Redefining survival: life after assault

Corinne+Engber+poses+for+a+silhouette.

Corinne Engber poses for a silhouette.

Andrew Atkins

Editor’s note: This story is the first of continued coverage surrounding assault on college campuses. In an effort to open the conversation about assault, Corinne Engber has allowed The Kent Stater to use her full name and share her story. 

Corinne Engber survived.

She was in a small lounge on the second floor of her dorm, across from her room. A glass wall faced the hall. The lounge only had a couple pieces of furniture. The other person in the room was a man she had just met. He pinned her against the wall, pulled her hair and forcibly kissed her.

“They say either fight or flight,” she said. “Sometimes you just freeze.”

Engber, now a senior English major, said she was sexually assaulted the day before classes began her sophomore year at Kent State in 2014.

When she got back to her room, Engber said she started crying and didn’t know why.

Over the next four days, Engber went from her resident assistant to her residence hall directors and then reported the assault to the police.

Even though Engber said she was sexually assaulted, the police report categorized it as disorderly conduct.
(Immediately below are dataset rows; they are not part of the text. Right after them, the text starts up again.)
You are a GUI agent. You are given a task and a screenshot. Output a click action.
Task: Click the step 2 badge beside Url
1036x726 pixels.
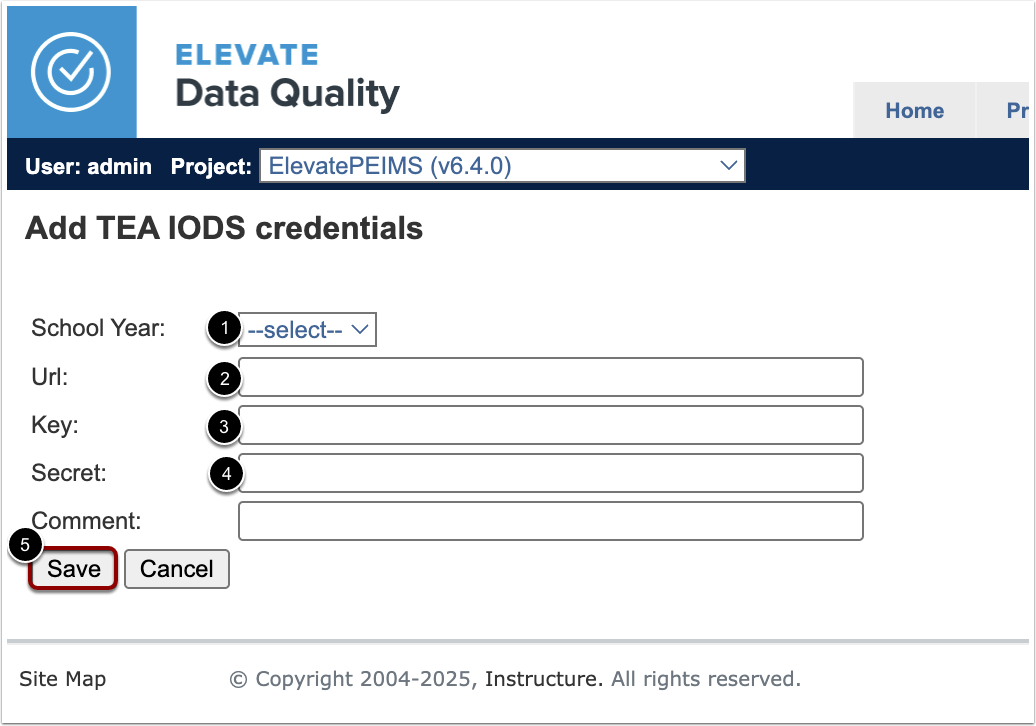click(x=225, y=377)
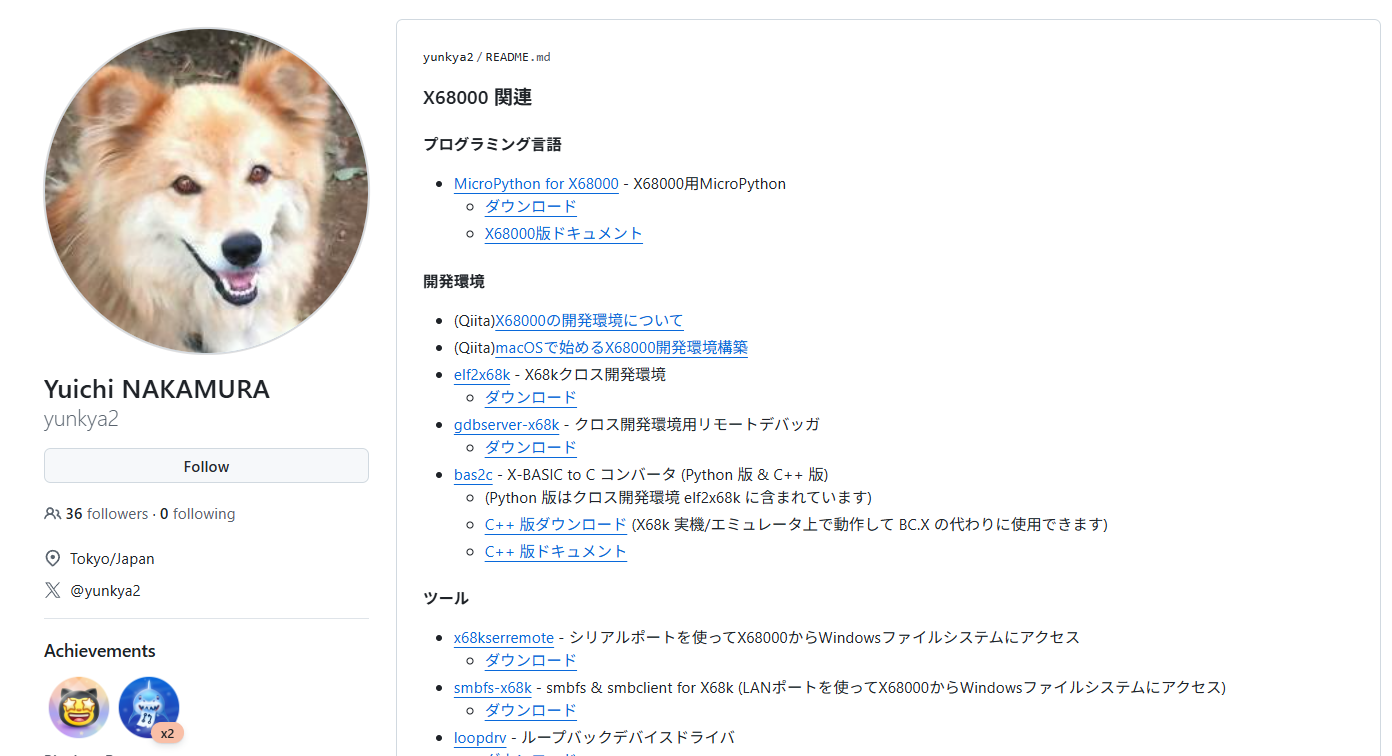Open the @yunkya2 X profile link

tap(105, 590)

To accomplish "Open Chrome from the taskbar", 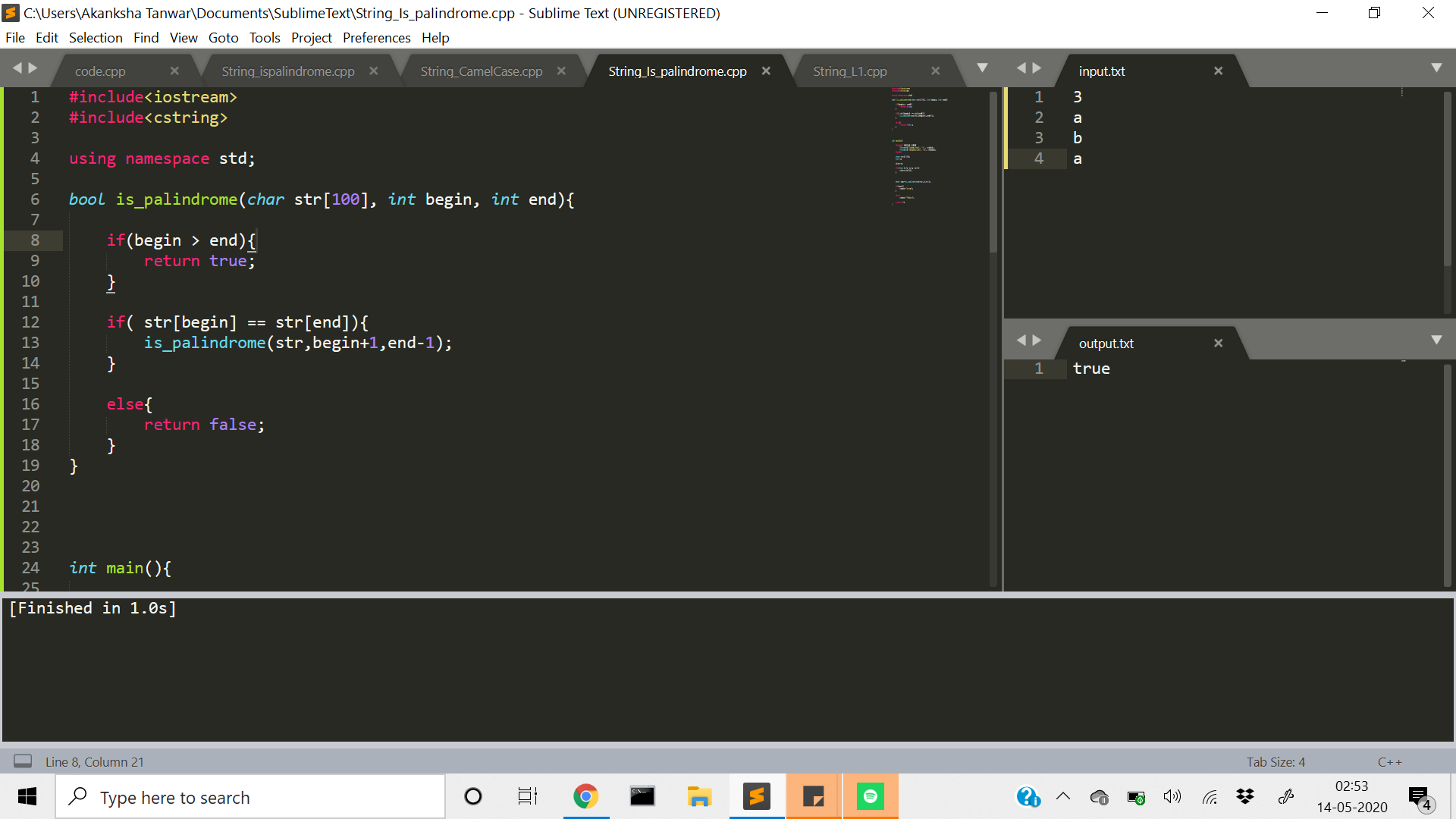I will [585, 796].
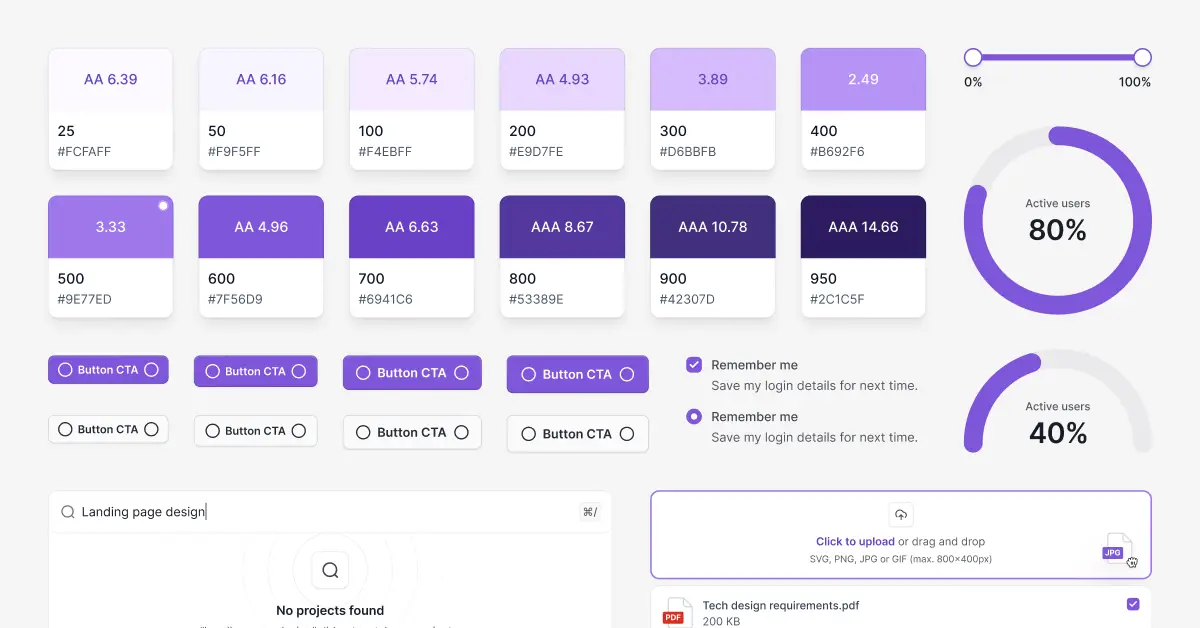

Under the Ohio Revised Code, the specific legal categorizations of sexual assault include: rape, sexual battery, gross sexual imposition and sexual imposition. Each of these crimes contain distinct definitions, such as sexual conduct, which denotes penetration, and sexual contact, which denotes contact with erogenous zones.

Kent State Police Sgt. Nancy Shefchuk said sexual assault is the general term often used but is not the legal classification for any sex-related crimes.

“We have to fit these very specific definitions,” Shefchuk said. “We resort to (disorderly conduct) because these definitions don’t fit … I’m not going to call a sexual imposition a disorderly conduct, when I could have called it a sexual imposition.”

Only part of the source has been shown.